Adaptive Reuse Oregon History Oregon Real Estate Portland historic preservation

Portland’s Galleria mall gets a makeover

Olds, Wortman & King department store

Portland’s famous mall got a huge makeover and just celebrated it with a ribbon-cutting ceremony. 

No, not THAT Mall, the other one: The Galleria (now called Galleria). 

A quick bit of history. Built in 1910 and originally known as the Olds, Wortman & King department store, in the 1970s The Bill Naito Company repositioned the building in 1976 and renamed it the Galleria Mall. 

It thrived through the 80s and early 90s but with the sparkling new Pioneer Place it saw traffic plummet. In 2018, Unico Properties LLC purchased Galleria. The acquisition was part of a joint venture partnership with Partners Group, which invested in Galleria on behalf of its clients. In 2021, Partners Group and Unico invested approximately $20 million to fully renovate the historic landmark, delivering state-of-the-art amenities and creative office space to the heart of downtown. That same year, Unico secured a new, 42,000-square-foot, 15-year lease for SERA Architects, Inc., a multi-disciplinary architecture, interior, and urban design firm committed to sustainable placemaking, at Galleria.

“We preserved the past while revitalizing this historic landmark and we’re honored to reveal a beautiful new building that creates a hub, with a modern and exceptional amenity package and reflects the epitome of sustainability and decarbonization, in this prime area of downtown,” said Charlie Floberg, Unico Properties Director, Market Leader. 

Here are some impressive factoids for the building (and energy efficiency!) nerds:

  • Completely new mechanical systems (HVAC, electrical and plumbing, fire panel) to maximize energy efficiency – the remodel was done under the Path to Net Zero standards which is an extraordinary step, especially in a building that’s more than 100 years old.  It’s a standard above current energy code. This historic building is meeting Energy Trust of Oregon’s net-zero standards and is targeting LEED Gold certification, with the possibility of getting higher.
  • All interior finishes removed – raw shell for office users to maximize for their visioning of space.
  • Infilled the atrium to maximize floor area.
  • Full modernization of the elevators in 2023.
  • New lobby with an homage to the historical fabric of the building – respecting Galleria’s history and respecting its place on the National Register of Historic Places – reused the marble floor where possible.
  • Dedicated and secure bike storage; full fitness center and shower facilities; common conference room.
  • Modernization of the parking garage – new automated equipment.
  • High-efficiency lighting throughout.
  • Galleria is now fully electrified and is pursuing LEED Gold certification, with the possibility of getting higher. Galleria is not only an example of decarbonization, but it is also a building that prioritizes health and wellness for its inhabitants. Galleria is also targeting Fitwel certification, which is expected in 2023.
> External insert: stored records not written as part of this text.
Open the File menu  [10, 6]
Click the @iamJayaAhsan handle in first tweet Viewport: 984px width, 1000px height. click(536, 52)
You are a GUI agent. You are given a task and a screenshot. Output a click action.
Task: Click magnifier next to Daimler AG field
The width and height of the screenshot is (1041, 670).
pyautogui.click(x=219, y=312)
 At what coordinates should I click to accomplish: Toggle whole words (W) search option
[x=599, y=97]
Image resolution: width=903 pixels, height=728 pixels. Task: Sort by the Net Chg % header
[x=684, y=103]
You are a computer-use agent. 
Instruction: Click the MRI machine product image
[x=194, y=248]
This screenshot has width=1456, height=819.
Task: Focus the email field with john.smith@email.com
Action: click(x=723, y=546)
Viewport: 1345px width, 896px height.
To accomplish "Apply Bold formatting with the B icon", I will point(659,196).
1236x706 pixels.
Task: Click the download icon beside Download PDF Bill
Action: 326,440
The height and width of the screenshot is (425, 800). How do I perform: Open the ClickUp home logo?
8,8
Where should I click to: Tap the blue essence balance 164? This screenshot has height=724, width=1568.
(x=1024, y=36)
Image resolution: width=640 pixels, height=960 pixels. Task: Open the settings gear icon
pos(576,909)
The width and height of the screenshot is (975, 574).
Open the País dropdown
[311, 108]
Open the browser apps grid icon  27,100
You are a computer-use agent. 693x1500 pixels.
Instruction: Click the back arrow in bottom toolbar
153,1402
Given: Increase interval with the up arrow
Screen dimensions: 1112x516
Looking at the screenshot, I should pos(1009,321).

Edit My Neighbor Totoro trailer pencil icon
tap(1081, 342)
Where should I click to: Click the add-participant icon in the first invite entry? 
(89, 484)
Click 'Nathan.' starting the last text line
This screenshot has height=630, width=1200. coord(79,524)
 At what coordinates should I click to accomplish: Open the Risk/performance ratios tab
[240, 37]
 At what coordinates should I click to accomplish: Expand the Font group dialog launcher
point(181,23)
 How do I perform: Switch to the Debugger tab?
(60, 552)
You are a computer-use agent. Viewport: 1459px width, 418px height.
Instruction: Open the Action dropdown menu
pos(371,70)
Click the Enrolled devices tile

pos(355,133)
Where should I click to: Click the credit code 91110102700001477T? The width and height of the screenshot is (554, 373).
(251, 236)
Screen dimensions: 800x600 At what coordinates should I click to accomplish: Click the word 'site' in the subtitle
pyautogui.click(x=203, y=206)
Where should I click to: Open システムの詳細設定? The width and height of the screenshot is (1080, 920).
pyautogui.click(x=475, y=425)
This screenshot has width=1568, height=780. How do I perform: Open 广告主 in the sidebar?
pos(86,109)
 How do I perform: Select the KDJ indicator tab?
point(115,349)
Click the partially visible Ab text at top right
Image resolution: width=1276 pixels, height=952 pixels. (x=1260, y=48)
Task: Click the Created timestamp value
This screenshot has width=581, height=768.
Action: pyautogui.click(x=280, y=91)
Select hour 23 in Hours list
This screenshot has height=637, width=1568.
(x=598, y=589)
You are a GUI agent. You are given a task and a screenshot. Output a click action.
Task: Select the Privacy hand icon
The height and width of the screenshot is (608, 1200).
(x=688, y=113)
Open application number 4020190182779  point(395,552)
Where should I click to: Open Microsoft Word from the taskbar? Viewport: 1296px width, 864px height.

My last memory of the space was in 2008 when the ground floor atrium offered tables and chairs and was a great place to bring over food from the (now-gone) food carts. As I sat down to eat I grabbed my pho from the lid and the container dropped to the floor spilling hot pho all over the place. Nice one, dude. What’s your memory of the place?

Color pics: Photo credit: Molly J. Smith / BW pics: Oregon Historical Society.

Oregon Design and Architecture Oregon History Oregon Real Estate Portland historic preservation Portland History Portland Real Estate

The former Bomber location in Oak Grove is for sale

 John Margolies Roadside America photograph archive (1972-2008), Library of Congress, Prints and Photographs Division. Source.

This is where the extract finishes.